Beberapa waktu lalu Elon Musk duduk bersama sekumpulan perwira Angkatan Udara AS dan menyatakan bahwa "era jet tempur telah berlalu." Musk, yang berbicara dengan Letnan Jenderal John Thompson dari Angkatan Udara AS di Simposium Peperangan Udara di Orlando, Florida, mengatakan bahwa masa depan peperangan udara adalah milik drone dan bahwa F-35 Joint Strike Fighter akan "tidak memiliki peluang" melawan sebuah jet tempur drone.
"Era jet tempur telah berlalu," kata Musk, menurut CNBC. “Pertempuran drone adalah masa depan. Bukannya saya ingin masa depan seperti itu - hanya saja, itulah masa depan."

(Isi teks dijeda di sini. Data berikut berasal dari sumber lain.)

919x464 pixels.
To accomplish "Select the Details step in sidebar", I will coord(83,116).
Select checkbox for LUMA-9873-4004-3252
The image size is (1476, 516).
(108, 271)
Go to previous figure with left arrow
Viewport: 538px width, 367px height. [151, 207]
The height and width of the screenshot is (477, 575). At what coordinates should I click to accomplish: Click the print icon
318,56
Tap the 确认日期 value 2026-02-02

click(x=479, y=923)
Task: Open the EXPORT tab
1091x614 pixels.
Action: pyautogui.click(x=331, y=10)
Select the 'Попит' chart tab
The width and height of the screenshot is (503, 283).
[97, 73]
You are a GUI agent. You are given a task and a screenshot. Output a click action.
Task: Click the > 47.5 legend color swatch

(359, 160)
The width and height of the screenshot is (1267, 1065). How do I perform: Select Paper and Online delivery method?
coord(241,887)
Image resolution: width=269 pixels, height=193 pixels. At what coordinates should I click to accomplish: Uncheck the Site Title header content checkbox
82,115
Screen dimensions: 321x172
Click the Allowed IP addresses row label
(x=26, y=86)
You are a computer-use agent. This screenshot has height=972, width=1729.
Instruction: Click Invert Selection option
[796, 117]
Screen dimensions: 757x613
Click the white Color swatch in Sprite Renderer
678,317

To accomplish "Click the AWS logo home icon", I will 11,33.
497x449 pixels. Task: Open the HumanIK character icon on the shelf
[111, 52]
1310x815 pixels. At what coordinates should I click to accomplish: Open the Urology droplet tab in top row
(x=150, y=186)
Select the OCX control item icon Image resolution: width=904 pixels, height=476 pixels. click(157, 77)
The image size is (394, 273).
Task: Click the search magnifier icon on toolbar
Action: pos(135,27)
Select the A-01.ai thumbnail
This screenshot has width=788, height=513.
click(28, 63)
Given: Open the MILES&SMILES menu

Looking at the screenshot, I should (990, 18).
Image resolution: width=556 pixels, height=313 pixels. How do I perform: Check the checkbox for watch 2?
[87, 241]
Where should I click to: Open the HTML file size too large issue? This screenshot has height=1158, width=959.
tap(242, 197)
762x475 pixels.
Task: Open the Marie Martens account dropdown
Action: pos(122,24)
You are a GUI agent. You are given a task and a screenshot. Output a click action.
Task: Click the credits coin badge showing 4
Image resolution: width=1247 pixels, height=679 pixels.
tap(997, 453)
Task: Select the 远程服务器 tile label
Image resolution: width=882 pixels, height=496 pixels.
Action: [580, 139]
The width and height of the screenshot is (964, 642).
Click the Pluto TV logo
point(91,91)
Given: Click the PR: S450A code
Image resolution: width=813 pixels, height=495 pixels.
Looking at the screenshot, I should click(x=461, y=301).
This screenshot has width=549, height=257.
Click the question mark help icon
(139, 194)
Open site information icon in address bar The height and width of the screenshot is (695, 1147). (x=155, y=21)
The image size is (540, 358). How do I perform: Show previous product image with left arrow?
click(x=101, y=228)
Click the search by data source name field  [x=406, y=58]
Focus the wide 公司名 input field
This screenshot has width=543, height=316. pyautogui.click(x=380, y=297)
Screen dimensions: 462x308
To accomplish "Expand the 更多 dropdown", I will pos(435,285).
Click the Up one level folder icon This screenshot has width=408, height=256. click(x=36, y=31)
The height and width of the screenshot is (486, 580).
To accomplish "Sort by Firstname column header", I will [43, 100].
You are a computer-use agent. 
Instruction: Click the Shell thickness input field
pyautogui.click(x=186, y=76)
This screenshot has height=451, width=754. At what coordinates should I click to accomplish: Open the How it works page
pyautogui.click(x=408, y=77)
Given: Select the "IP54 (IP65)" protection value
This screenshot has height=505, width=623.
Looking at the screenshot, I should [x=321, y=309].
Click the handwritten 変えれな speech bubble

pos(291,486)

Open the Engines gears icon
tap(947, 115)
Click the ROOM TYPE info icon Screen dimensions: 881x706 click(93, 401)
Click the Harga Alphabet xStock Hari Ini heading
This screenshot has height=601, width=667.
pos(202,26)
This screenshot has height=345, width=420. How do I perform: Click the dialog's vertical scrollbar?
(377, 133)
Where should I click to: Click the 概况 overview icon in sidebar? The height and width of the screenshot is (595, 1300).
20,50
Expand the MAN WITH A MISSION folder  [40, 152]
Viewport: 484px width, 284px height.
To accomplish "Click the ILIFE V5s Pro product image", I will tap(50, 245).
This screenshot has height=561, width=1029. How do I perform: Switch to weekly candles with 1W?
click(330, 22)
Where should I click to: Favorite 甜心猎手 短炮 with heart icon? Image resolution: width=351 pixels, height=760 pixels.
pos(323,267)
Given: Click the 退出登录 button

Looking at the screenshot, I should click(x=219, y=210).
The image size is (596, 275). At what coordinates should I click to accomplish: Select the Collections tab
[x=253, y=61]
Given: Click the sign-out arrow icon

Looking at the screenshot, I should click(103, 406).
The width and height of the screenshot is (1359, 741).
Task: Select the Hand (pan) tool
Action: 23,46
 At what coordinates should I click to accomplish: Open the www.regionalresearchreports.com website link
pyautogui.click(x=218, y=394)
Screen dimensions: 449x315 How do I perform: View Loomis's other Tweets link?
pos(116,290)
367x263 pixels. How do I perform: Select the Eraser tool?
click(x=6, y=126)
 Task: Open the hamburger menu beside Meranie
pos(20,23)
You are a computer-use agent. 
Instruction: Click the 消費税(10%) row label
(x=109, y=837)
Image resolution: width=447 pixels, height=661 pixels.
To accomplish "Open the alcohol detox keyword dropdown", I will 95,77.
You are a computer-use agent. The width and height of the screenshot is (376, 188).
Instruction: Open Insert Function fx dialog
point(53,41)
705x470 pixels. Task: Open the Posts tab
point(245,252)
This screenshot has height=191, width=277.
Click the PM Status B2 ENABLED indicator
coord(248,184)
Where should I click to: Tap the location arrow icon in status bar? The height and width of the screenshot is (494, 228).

Drone yang dimaksud Musk tampaknya adalah jet tempur yang dikendalikan dari jarak jauh, yang kemampuan dogfight-nya telah ditingkatkan secara otonom. Sebenarnya ini poin yang menarik, tentang bagaimana kecerdasan buatan mengumpulkan data tentang dua pesawat dalam dogfight udara, mulai dari kecepatan di udara hingga pemuatan senjata, dan kemudian mengambil tindakan yang tepat untuk menembak jatuh pesawat lain.
Komputer mungkin bisa melakukannya lebih cepat daripada manusia, seperti halnya superkomputer yang mampu menghitung pergerakan catur yang mungkin lebih cepat daripada seorang master catur manusia. Meskipun teknologi semacam itu belum ada pada saat ini, tapi ini sangat mungkin.
Masalahnya adalah pendapat Musk ini mengabaikan perbedaan mencolok antara jet tempur lama dengan jet tempur siluman generasi kelima seperti F-22 Raptor dan F-35 Joint Strike Fighter. Selama sekitar 70 tahun, pertempuran udara-ke-udara adalah murni bertarung di udara, dengan pesawat bercampur di langit. Munculnya rudal udara-ke-udara secara singkat dianggap telah mengakhiri dogfight, meskipun terbukti salah selama Perang Vietnam, dan jet tempur yang dibangun hanya untuk mengandalkan rudal hasilnya akan menderita. Hingga saat ini, dogfight adalah permainan yang tak terhindarkan dari jet-jet tempur yang saling bermusuhan.
Munculnya pesawat siluman pada era 1980-an menandai perubahan besar dalam pertempuran udara. Fitur siluman membuat pesawat tidak terdetksi radar musuh, sementara di saat yang sama mereka mengintai musuh. Angkatan Udara AS menyadari bahwa kemampuan semacam ini akan memberi 'waktu lebih' bagi pilot jet tempur siluman. Dalam pertempuran dengan jet tempur musuh non siluman, fitur siluman je tempur AS memberi pilot waktu untuk mengatur serangan yang tidak bisa diantisipasi musuh.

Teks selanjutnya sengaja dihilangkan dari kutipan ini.